ドイツは、冷戦終了後に大規模に閉鎖した地下シェルターの再整備に着手している。ロシアによる空爆の可能性を念頭に置いた対応だ。
米紙ウォール・ストリート・ジャーナル(WSJ)は、ロシアによるウクライナ侵攻を受けて、ドイツ政府は2029年までに国防予算を約2倍に増額し、本格的な有事対応体制の構築を目指すと報じている。
軍事専門家の間では、今後数年以内にロシアが西欧を攻撃する能力を持つ可能性が指摘されている。ウクライナのように都市が連日の空爆にさらされる事態となれば、数百万人の民間人が無防備な状態に置かれる恐れがある。
こうした懸念を踏まえ、ドイツ当局は地下シェルターの再整備を含む対策に乗り出した。戦車やドローンなどの兵器確保と並行し、民間人の保護策も確実に講じる方針だ。
WSJは、ドイツ当局が低コストで迅速に避難所に転用可能な公共スペースのリストを作成中であり、将来的にはより堅牢な防護施設の建設を計画していると伝えた。また、試験的な取り組みとして、2026年末までに100万人が避難できるシェルターの確保を目指し、その後、避難所の全国的な拡充を進める計画だという。

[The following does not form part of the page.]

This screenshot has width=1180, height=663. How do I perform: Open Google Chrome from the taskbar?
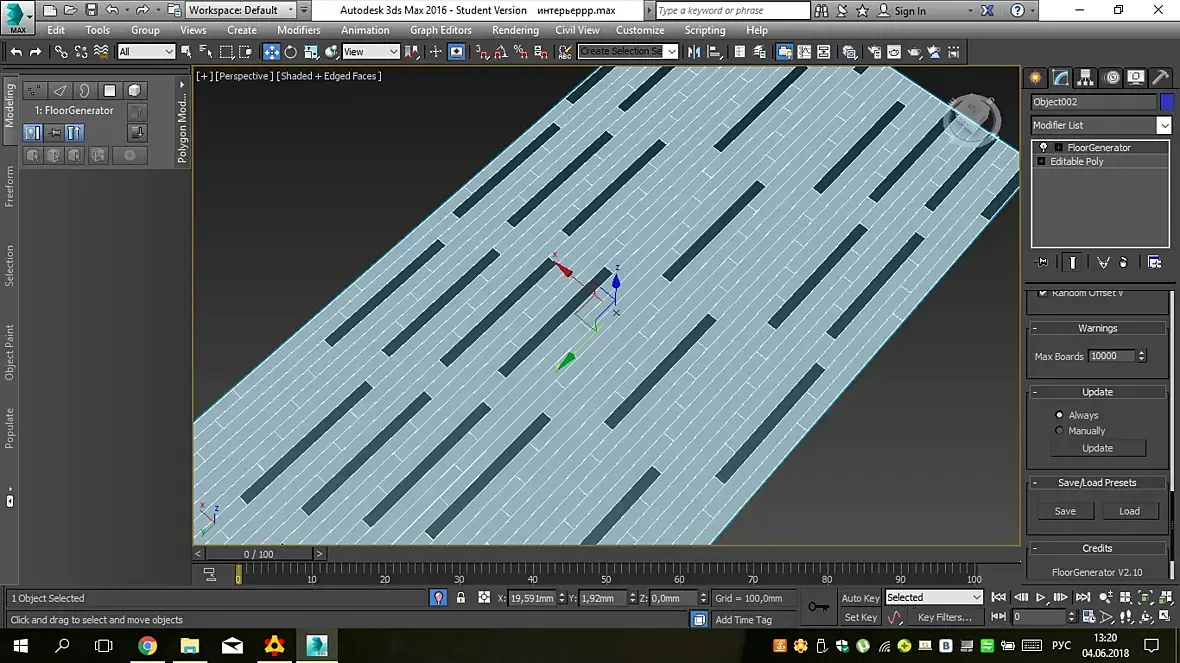point(147,645)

第二次世界大戦後、ドイツの都市各地に残る灰色の高層防空壕は今も健在で、一部は美術館やホテル、高級住宅などに再利用されている。しかし、大型シェルターの大半は復元に多額の費用と時間を要し、多数の人が集まることで、かえって攻撃の標的となる可能性もある。
こうした点を考慮し、ドイツ当局は地下駐車場や地下鉄駅、建物の地下など、既存の構造物の耐久性を高めて避難所に転用する方針だ。個人の地下室をシェルターとして改造しようとする国民も増えていると、WSJは伝えている。
冷戦期に運用されていた2,000以上のシェルターと避難所のうち、現在残っている施設はわずか58か所。理論上、それらが収容可能な人数はドイツの人口の0.5%にあたる約48万人に過ぎない。
ドイツ政府の報道官はWSJに対し、「ベルリンにある4つのシェルターを含め、残存する避難所はすでに機能を失っており、運用も不可能な状態にある」と述べた。
WSJは「わずか20年前、ドイツは自国領土への軍事攻撃の可能性は極めて低いと判断し、最後に残った空襲対策シェルターを閉鎖した。しかし今日、その決定を覆そうと急ピッチで対策を進めている」と伝えている。